- **Supplied records**
================
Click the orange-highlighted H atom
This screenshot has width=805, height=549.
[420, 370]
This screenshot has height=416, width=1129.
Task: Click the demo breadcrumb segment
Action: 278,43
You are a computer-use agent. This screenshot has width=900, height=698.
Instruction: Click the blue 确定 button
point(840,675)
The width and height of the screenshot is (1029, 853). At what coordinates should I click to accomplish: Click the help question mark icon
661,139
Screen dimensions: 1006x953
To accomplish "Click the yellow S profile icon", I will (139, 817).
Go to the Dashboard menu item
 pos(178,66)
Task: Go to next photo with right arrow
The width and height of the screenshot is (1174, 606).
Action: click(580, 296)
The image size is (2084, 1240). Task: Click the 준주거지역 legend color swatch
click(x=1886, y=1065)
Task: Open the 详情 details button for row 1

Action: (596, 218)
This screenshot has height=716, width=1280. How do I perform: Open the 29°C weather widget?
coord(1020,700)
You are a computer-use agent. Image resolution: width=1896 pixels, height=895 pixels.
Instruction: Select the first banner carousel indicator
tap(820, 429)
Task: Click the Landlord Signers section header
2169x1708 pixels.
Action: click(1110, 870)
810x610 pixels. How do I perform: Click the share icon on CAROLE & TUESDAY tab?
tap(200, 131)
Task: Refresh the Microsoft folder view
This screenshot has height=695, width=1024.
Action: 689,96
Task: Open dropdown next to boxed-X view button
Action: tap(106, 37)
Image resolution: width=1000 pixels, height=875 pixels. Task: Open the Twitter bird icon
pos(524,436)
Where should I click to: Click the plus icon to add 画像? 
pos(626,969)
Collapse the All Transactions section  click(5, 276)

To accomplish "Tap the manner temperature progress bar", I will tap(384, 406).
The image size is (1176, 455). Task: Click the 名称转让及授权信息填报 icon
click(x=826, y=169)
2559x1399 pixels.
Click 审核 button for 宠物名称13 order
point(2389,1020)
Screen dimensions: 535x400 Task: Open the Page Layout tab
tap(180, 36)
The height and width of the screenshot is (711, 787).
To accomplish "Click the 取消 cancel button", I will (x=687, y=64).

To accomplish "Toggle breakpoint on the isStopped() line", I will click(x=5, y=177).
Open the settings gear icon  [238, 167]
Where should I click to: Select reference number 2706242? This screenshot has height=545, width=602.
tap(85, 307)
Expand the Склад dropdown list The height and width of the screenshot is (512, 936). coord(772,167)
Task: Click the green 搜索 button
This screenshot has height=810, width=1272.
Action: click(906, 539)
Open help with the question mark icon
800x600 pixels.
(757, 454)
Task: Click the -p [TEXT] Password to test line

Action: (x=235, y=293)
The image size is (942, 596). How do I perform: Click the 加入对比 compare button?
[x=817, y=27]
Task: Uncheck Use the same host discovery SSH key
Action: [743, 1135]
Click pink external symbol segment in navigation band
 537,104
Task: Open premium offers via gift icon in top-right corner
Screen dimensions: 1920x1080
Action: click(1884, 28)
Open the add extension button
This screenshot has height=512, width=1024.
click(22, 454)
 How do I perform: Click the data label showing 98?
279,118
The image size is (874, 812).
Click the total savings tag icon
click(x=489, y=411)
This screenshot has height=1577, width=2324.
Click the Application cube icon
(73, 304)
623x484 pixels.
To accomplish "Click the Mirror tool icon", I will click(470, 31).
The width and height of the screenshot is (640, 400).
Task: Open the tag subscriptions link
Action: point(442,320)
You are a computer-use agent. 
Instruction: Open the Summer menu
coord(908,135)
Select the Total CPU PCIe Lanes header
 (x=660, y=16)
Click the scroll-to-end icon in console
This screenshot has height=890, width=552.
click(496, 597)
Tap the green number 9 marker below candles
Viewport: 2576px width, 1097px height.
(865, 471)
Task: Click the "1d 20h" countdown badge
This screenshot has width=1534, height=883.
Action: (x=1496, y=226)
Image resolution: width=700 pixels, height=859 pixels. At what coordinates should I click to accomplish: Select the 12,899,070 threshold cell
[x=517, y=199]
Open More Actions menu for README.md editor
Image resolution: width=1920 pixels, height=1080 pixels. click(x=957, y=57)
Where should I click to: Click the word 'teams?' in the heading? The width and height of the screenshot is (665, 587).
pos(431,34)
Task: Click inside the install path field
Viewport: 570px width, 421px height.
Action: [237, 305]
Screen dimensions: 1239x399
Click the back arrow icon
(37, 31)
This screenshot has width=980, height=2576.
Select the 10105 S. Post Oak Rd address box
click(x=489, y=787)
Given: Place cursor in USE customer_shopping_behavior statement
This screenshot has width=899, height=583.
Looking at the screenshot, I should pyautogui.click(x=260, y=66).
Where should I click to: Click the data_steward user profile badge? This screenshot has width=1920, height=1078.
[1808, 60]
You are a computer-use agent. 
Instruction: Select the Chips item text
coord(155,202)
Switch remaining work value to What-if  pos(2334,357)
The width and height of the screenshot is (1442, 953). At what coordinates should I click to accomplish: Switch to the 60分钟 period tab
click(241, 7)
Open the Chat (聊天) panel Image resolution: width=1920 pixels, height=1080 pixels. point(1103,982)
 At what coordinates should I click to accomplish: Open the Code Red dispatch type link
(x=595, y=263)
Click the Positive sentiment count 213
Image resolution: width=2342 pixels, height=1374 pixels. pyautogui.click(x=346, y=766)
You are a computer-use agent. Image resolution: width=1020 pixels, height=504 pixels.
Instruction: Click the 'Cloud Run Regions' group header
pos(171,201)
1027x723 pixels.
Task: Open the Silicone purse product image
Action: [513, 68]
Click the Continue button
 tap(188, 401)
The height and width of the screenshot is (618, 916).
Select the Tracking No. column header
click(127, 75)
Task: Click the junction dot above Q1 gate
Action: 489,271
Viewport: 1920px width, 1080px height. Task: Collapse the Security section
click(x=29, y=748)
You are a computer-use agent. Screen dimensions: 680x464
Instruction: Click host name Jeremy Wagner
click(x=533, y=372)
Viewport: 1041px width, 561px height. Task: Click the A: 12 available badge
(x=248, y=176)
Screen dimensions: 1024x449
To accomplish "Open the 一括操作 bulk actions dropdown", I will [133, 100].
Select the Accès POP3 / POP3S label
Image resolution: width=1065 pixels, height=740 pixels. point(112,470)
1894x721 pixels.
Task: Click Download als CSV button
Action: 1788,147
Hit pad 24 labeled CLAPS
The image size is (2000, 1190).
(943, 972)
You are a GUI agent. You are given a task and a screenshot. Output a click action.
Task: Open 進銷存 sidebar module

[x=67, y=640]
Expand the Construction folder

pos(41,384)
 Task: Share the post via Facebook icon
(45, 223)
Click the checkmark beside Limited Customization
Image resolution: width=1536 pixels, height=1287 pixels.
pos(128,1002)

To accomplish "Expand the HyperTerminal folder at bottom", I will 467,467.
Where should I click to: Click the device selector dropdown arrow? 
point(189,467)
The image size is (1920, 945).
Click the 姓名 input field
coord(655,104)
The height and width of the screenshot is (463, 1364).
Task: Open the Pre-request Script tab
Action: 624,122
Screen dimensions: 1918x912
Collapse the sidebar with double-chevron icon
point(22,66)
================
- **Aim**
Reproduce the stretch of items from the line containing "810x610 pixels. How" through the line containing "click(x=826, y=169)", swapping "Microsoft" for "Documents" and leaving everything else unchanged.

- **Expected answer**
810x610 pixels. How do I perform: Click the share icon on CAROLE & TUESDAY tab?
tap(200, 131)
Task: Refresh the Documents folder view
This screenshot has height=695, width=1024.
Action: 689,96
Task: Open dropdown next to boxed-X view button
Action: tap(106, 37)
Image resolution: width=1000 pixels, height=875 pixels. Task: Open the Twitter bird icon
pos(524,436)
Where should I click to: Click the plus icon to add 画像? 
pos(626,969)
Collapse the All Transactions section  click(5, 276)

To accomplish "Tap the manner temperature progress bar", I will tap(384, 406).
The image size is (1176, 455). Task: Click the 名称转让及授权信息填报 icon
click(x=826, y=169)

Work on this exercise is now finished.